Howard Chiang
Professor of East Asian Languages & Cultural Studies, University of California, Santa Barbara
Howard Chiang
Professor of East Asian Languages & Cultural Studies, University of California, Santa Barbara
Howard Chiang is a historian of modern East Asian thought and culture, with a particular emphasis on the critical study of science, medicine, race, gender, and sexuality. With a Ph.D. in History from Princeton University, he currently holds the Lai Ho & Wu Cho-liu Endowed Chair in Taiwan Studies at the University of California, Santa Barbara, where he is also Professor of East Asian Languages & Cultural Studies (by appointment), Professor of History and Feminist Studies (by courtesy), and Director of the Center for Taiwan Studies.

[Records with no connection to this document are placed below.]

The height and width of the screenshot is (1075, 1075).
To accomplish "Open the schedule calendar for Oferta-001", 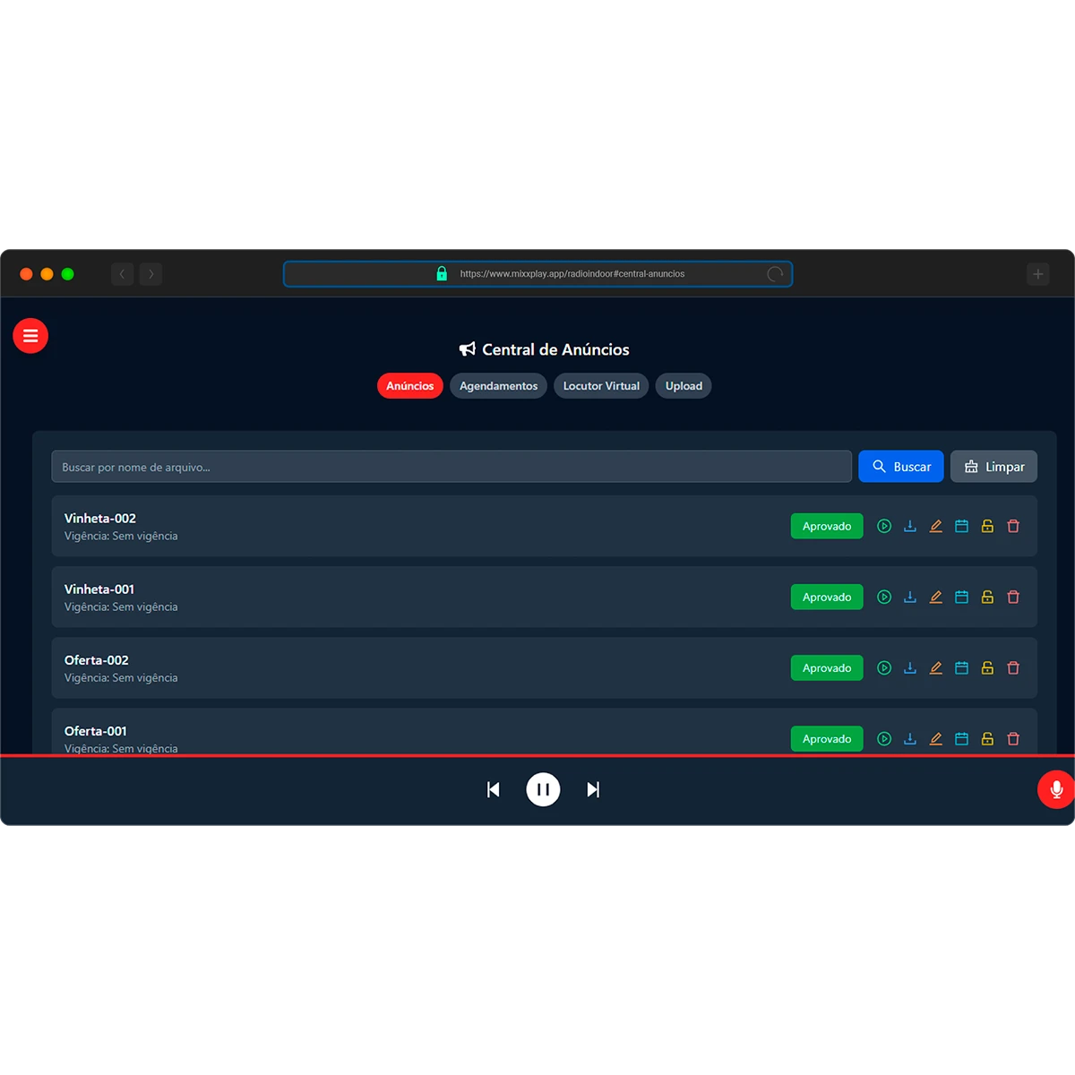I will pos(961,738).
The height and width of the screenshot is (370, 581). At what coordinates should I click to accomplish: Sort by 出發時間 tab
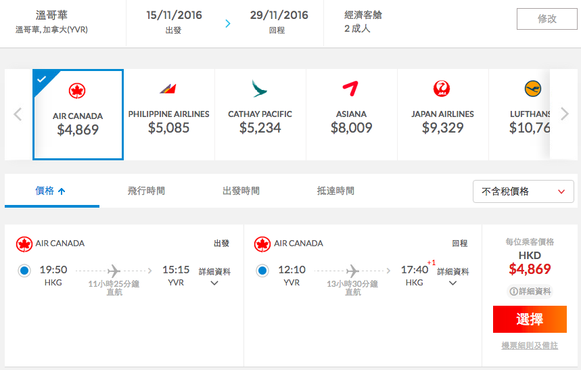pyautogui.click(x=241, y=191)
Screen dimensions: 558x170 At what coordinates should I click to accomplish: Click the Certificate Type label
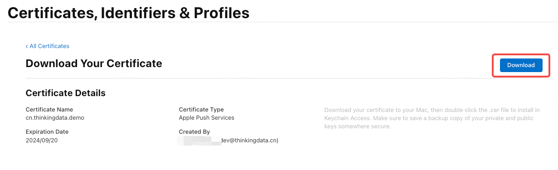tap(201, 109)
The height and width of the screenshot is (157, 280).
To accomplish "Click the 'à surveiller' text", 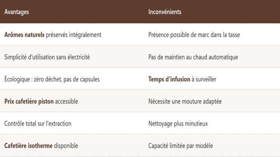I will pos(204,79).
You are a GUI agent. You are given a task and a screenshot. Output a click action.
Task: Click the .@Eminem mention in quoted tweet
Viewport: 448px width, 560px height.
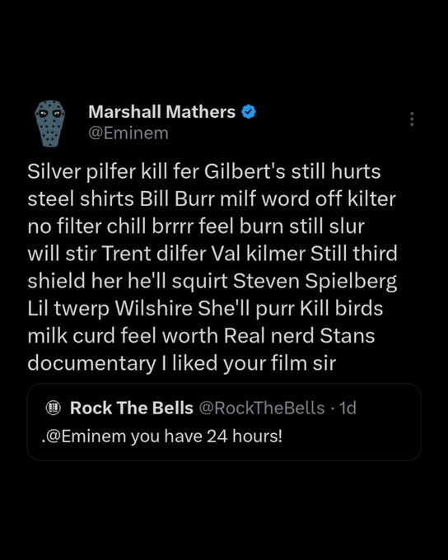[84, 436]
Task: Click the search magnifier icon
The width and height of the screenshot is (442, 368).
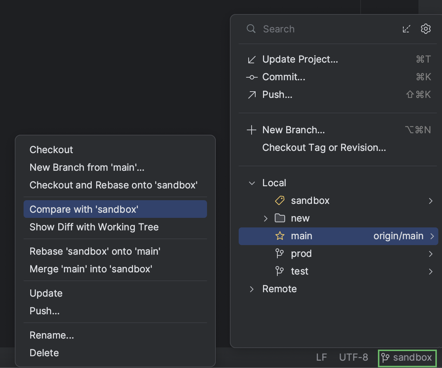Action: pos(251,29)
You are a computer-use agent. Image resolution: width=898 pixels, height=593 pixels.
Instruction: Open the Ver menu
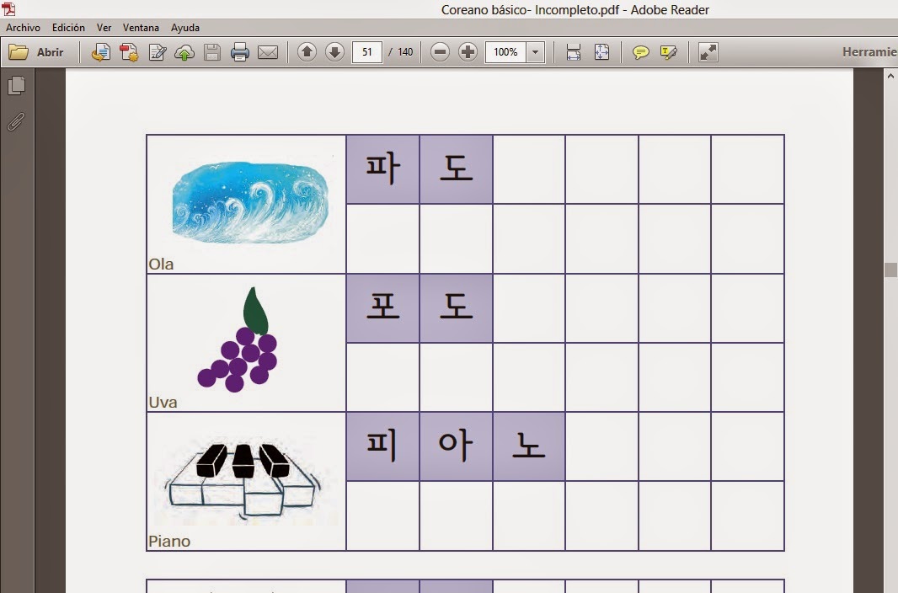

Chiang is among the pioneers of the field of Sinophone studies, which reconceives regions such as Taiwan, Hong Kong, Singapore, Malaysia, and Asian America, where the category of “Chinese” fails to capture the complexity and diversity of cultural expression.
Chiang’s first book, After Eunuchs: Science, Medicine, and the Transformation of Sex in Modern China (Columbia University Press, 2018), analyzes the history of sex change in China. In 2019, the book received the International Convention of Asia Scholars Best Book in the Humanities Prize and in 2020 it won the Bonnie and Vern L. Bullough Book Award from the Society for the Scientific Study of Sexuality. His second book, Transtopia in the Sinophone Pacific (Columbia University Press, 2021), proposes a new paradigm for doing transgender history in which geopolitics assumes central importance. This book won the 2022 Bullough Book Award, received the 2022 Alan Bray Memorial Book Award Honorable Mention in LGBTQ Literary and Cultural Studies, and was a finalist for the 2022 Lambda Literary Award in LGBTQ Studies.
The Global Encyclopedia of LGBTQ History, a reference book offering a global perspective on LGBTQ history edited by Chiang, won the Dartmouth Medal for Excellence in Reference in 2020.
Between 2019 and 2022, he served as the Founding Chair of the Society of Sinophone Studies. He edits the “Critical Perspectives on Taiwan” book series from Columbia University Press and the “Global Queer Asias” book series from the University of Michigan Press.